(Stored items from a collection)
-- Opening Marker --

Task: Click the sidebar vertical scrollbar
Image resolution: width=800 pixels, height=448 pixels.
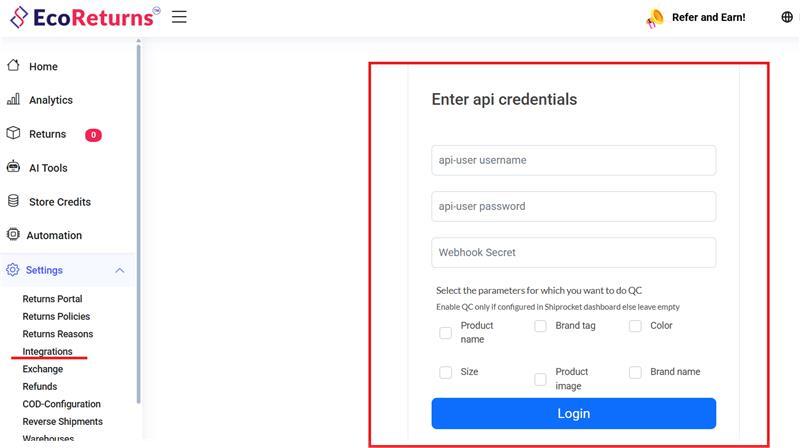Action: coord(139,200)
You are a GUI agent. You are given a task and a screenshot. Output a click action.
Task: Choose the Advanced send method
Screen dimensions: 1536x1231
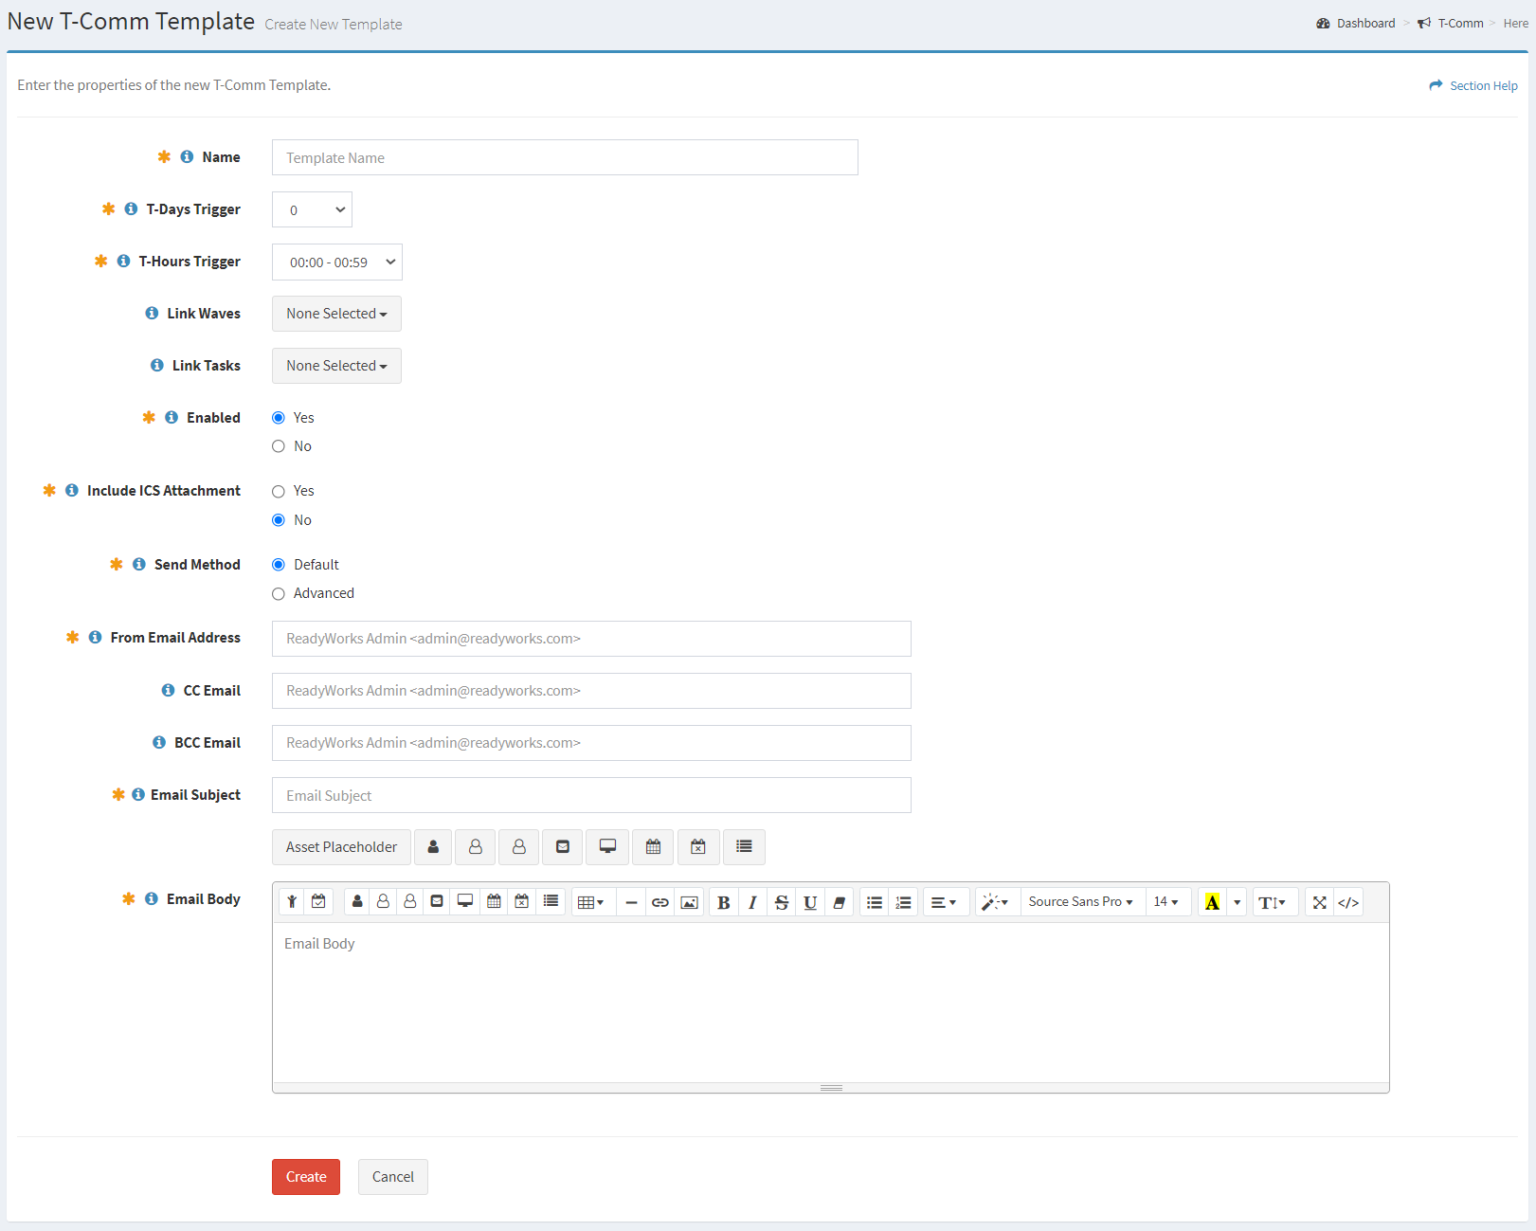click(x=278, y=593)
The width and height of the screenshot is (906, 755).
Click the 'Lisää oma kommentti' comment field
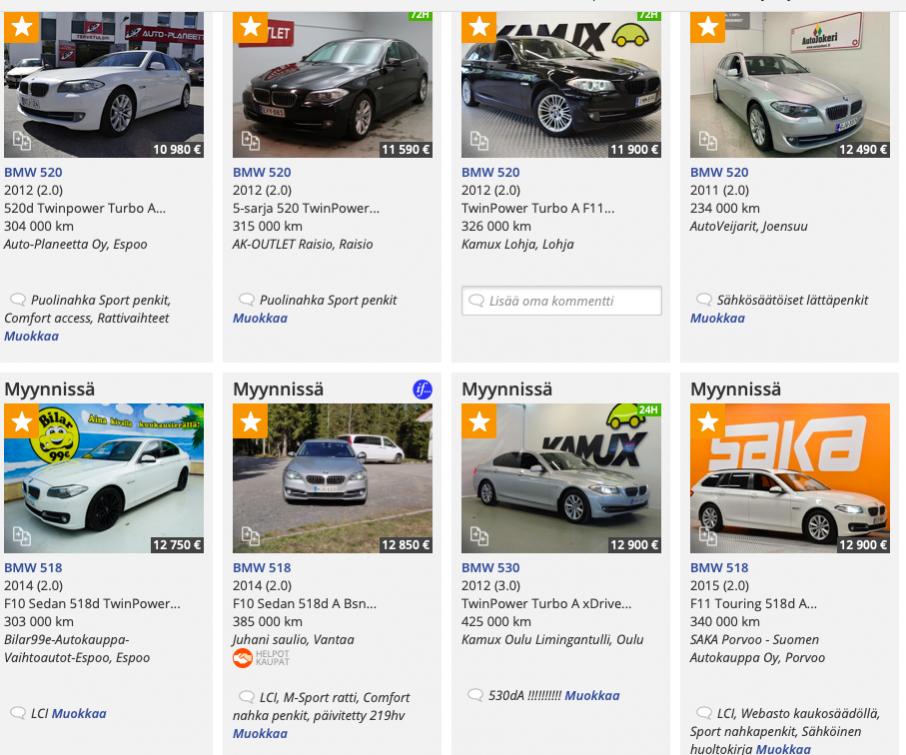click(561, 301)
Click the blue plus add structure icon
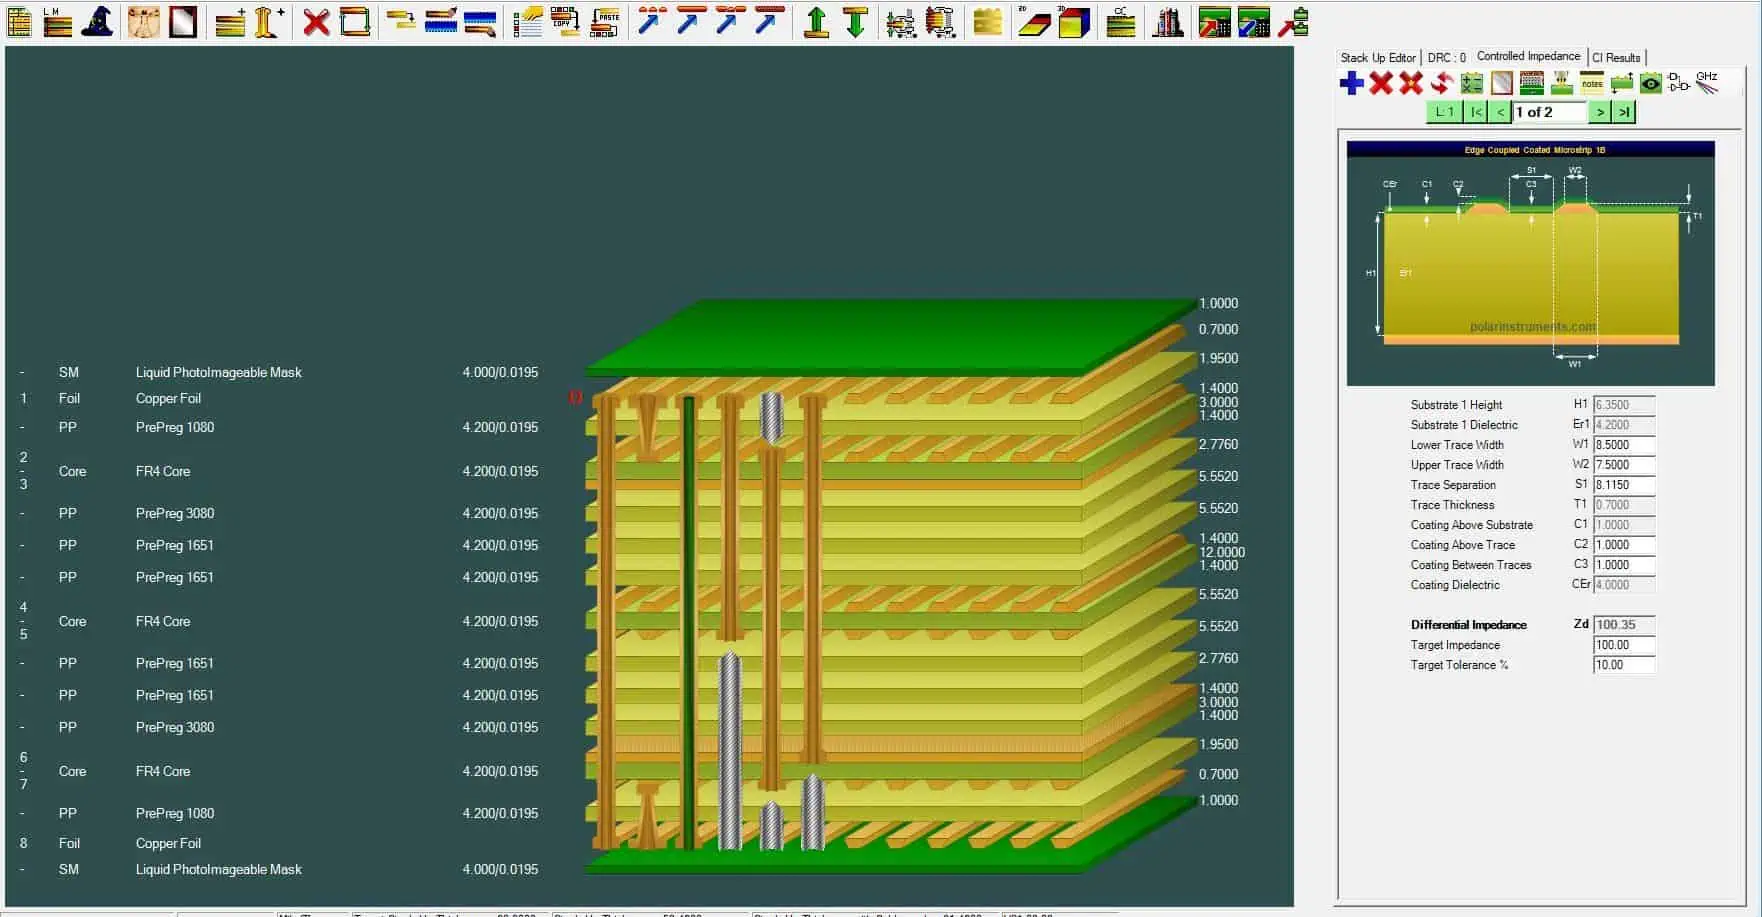This screenshot has height=917, width=1762. pos(1351,83)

-- Closing Marker --

:: What you need to do ::
Without including any picture, print every record exactly as written above.

:: Task answer ::
Task: Click the sidebar vertical scrollbar
Image resolution: width=800 pixels, height=448 pixels.
Action: coord(139,200)
You are a GUI agent. You are given a task and a screenshot. Output a click action.
Task: Choose the Advanced send method
Screen dimensions: 1536x1231
click(x=278, y=593)
The width and height of the screenshot is (906, 755).
Click the 'Lisää oma kommentti' comment field
click(561, 301)
Click the blue plus add structure icon
This screenshot has height=917, width=1762. pos(1351,83)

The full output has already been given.